Truenos y relámpagos iluminan un mar embravecido, mientras un barco naufraga bajo las olas. No es una tormenta cualquiera, sino una tempestad inclemente e implacable, la que da inicio a la obra más enigmática de Shakespeare: La tempestad. Cuando llega la calma, descubrimos un mundo distinto del nuestro, un islote deshabitado en las Antillas, aunque regido por nuestras mismas preocupaciones: la libertad, el poder y el capital.
La tempestad se ha interpretado a menudo como una reflexión sobre el colonialismo y los nuevos mundos felices
La isla pasa a ser gobernada por Próspero, el duque de Milán, traicionado y abandonado por su hermano Antonio durante la tormenta. Pasados doce años, Próspero aprende a usar la magia de la isla y somete a su único poblador, el abatido y demonizado Cáliban, convertido ahora en esclavo. Tras años de planear venganza, Próspero vislumbra su oportunidad. Con la ayuda del duende Ariel, encuentra la manera de destruir el barco de su hermano y sus hombres se ven arrastrados a la orilla.
La justicia es el tema en que Shakespeare nos hace pensar hasta el final, ¿Es Cáliban el legítimo dueño de la tierra?

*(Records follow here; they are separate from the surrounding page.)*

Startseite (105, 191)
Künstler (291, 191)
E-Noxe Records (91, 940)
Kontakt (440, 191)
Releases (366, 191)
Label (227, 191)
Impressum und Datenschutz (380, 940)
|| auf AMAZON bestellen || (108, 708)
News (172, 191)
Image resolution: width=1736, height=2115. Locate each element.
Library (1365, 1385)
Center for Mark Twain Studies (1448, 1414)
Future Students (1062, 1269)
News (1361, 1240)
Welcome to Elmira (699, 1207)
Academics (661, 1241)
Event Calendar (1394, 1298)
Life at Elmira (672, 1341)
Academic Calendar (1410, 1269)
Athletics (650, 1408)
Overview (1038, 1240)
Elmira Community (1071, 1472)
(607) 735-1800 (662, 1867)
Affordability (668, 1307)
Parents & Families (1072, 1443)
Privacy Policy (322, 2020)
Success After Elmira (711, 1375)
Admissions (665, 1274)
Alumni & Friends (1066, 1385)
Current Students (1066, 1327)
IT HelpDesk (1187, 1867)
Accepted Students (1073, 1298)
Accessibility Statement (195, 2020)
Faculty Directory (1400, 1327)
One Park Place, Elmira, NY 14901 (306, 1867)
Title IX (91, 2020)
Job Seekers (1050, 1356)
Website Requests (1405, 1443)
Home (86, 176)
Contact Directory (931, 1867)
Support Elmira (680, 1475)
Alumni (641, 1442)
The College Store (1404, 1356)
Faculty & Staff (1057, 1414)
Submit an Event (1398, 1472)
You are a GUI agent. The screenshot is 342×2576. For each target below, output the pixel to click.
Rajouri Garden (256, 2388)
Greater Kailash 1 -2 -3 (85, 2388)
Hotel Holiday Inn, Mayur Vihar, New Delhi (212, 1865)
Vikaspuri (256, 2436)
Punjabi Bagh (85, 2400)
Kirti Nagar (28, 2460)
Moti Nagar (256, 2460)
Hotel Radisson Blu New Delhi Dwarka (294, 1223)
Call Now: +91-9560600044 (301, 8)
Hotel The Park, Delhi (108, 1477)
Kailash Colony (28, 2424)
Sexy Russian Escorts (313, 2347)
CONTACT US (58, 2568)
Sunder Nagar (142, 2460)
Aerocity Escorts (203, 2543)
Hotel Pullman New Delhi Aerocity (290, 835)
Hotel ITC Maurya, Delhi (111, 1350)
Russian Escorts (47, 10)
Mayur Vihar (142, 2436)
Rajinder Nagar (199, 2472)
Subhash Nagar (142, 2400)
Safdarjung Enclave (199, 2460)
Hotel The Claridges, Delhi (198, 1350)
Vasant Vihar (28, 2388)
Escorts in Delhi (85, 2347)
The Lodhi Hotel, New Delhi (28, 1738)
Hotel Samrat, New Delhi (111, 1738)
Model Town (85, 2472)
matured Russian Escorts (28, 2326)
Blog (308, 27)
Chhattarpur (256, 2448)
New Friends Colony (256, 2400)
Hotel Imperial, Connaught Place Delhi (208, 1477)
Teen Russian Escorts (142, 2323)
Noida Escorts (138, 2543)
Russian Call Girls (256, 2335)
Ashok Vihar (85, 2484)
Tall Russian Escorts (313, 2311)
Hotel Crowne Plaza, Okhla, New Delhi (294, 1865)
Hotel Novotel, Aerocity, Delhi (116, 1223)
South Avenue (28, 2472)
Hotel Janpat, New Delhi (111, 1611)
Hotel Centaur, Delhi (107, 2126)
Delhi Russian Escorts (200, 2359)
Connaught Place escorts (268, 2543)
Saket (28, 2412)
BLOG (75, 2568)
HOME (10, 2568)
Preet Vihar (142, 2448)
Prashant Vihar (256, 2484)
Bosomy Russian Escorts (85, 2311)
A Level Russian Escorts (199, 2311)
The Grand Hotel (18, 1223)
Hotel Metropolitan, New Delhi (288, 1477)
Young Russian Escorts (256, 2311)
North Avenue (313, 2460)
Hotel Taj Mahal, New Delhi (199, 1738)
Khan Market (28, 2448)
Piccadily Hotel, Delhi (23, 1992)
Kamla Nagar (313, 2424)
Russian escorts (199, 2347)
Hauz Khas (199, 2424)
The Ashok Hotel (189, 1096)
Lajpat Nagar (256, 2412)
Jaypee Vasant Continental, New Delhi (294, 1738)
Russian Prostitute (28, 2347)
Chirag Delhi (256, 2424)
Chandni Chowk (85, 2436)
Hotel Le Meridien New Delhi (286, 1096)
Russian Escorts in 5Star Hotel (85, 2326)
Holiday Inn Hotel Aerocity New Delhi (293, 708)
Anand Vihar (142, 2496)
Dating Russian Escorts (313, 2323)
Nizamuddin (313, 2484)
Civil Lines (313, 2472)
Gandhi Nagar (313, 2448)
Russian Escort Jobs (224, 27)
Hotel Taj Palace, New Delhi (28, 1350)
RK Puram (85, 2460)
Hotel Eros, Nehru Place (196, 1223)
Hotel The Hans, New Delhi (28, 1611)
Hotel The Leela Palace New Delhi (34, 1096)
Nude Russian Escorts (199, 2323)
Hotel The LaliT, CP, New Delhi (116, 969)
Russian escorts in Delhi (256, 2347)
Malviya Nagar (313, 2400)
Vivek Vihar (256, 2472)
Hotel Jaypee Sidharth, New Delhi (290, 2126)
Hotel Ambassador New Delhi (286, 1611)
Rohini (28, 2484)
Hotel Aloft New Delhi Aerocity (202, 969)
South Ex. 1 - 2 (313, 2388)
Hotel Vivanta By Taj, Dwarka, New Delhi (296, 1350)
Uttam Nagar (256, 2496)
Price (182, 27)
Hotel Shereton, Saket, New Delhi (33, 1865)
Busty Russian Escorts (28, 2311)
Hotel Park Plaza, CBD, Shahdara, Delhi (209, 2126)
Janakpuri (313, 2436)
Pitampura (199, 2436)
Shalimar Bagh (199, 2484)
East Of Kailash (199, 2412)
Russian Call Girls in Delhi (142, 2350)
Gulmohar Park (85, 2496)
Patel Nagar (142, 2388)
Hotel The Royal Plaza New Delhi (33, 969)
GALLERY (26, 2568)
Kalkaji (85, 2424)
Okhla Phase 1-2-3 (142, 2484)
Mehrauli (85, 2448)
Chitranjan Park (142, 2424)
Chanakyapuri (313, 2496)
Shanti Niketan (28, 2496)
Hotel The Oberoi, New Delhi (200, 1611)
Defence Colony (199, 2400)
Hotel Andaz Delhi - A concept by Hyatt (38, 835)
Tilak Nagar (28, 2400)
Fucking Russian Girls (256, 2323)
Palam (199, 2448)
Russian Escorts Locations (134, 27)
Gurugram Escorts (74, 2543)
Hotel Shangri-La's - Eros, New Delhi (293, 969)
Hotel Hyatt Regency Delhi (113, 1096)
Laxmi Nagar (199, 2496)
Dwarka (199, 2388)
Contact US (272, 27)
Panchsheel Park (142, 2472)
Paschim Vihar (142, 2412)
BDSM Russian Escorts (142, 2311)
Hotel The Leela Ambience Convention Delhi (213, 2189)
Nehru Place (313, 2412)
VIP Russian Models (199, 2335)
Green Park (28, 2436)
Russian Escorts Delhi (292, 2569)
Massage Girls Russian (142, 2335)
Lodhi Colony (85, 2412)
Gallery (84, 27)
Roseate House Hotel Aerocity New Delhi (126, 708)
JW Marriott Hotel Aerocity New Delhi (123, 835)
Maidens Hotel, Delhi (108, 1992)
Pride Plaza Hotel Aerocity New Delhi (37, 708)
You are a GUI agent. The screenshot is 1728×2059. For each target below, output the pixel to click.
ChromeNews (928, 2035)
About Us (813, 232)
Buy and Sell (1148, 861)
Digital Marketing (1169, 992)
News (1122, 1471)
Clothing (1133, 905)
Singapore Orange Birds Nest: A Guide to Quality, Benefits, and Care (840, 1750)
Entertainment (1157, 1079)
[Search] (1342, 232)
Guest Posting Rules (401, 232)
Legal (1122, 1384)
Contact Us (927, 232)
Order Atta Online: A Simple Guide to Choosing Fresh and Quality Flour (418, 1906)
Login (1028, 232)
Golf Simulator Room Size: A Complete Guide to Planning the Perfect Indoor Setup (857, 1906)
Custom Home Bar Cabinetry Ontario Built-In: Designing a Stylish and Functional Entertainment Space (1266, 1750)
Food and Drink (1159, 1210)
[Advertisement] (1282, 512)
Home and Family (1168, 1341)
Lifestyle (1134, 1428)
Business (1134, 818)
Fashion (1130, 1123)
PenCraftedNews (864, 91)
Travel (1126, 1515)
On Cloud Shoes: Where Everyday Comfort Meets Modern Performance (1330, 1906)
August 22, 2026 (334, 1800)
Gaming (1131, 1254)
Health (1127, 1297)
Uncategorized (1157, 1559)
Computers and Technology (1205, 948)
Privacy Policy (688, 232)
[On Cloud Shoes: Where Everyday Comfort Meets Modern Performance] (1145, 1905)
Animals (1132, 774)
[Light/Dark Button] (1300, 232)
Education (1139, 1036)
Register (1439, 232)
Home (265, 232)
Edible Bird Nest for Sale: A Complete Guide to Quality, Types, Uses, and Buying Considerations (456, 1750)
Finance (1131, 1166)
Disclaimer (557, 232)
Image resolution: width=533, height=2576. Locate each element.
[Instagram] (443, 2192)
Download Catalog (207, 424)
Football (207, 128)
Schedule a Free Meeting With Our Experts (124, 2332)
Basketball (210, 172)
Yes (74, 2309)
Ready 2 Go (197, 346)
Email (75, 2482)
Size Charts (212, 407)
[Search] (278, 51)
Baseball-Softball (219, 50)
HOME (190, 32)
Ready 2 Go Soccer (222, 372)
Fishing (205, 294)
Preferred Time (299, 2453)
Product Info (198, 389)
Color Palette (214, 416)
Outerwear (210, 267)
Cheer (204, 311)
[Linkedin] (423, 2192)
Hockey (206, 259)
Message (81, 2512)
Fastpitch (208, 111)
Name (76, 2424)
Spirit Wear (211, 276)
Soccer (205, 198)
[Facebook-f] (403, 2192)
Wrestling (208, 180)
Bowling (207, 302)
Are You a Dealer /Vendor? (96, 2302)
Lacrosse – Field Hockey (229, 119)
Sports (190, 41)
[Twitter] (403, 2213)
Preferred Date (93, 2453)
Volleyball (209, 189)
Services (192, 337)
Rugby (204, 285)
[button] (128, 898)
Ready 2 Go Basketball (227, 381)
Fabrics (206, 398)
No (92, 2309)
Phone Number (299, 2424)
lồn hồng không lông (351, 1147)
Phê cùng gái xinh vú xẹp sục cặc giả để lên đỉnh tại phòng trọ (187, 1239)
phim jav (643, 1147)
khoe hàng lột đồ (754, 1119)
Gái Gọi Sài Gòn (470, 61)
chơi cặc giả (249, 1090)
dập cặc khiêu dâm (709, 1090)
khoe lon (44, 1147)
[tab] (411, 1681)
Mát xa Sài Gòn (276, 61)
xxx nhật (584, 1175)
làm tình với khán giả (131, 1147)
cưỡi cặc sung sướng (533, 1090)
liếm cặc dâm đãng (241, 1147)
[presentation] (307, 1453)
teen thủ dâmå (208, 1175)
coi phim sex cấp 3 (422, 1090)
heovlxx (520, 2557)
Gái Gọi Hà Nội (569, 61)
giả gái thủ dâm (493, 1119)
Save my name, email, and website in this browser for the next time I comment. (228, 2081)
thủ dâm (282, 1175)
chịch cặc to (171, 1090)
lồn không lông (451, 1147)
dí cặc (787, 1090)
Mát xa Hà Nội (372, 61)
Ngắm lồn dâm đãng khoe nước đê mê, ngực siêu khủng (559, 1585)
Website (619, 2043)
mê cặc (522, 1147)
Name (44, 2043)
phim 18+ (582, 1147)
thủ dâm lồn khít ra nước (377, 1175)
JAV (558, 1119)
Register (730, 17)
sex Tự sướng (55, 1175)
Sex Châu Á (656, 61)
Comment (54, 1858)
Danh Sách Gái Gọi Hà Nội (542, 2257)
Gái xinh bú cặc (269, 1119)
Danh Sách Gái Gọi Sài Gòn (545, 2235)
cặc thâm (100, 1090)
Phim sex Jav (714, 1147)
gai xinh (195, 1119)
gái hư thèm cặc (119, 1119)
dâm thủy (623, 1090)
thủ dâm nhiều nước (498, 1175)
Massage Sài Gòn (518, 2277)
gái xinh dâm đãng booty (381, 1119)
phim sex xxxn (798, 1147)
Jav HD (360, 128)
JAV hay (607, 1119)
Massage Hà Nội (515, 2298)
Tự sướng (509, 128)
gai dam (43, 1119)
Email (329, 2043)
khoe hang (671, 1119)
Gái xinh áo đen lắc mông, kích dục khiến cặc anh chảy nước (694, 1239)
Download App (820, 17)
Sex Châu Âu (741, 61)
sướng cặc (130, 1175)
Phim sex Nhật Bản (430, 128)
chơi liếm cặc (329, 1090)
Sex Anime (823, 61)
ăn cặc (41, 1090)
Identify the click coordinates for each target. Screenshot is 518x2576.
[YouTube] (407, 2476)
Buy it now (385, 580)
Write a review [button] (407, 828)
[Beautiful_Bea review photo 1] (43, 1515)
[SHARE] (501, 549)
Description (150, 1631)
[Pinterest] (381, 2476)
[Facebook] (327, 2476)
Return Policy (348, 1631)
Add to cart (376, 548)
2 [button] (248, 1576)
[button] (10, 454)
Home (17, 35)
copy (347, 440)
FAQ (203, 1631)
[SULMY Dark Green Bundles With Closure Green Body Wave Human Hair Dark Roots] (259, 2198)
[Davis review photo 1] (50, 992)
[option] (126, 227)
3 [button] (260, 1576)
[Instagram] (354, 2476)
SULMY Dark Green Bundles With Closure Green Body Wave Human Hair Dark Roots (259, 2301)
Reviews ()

Pero a medida que Próspero y Ariel están cada vez más cerca de capturar a Antonio, Cáliban se alía con algunos de los marineros para recuperar el control de la isla. Shakespeare sabe que el poder es un objetivo en movimiento; y según vamos sabiendo de las historias de los personajes, empezamos a plantearnos si no estamos en un círculo vicioso. Antonio fue malvado con Próspero, pero Próspero se apropia de la isla y esclaviza a Cáliban, el legítimo heredero de la isla. ¿Conseguirá Cáliban recuperar la isla? ¿Conseguirá Próspero regresar a Milán?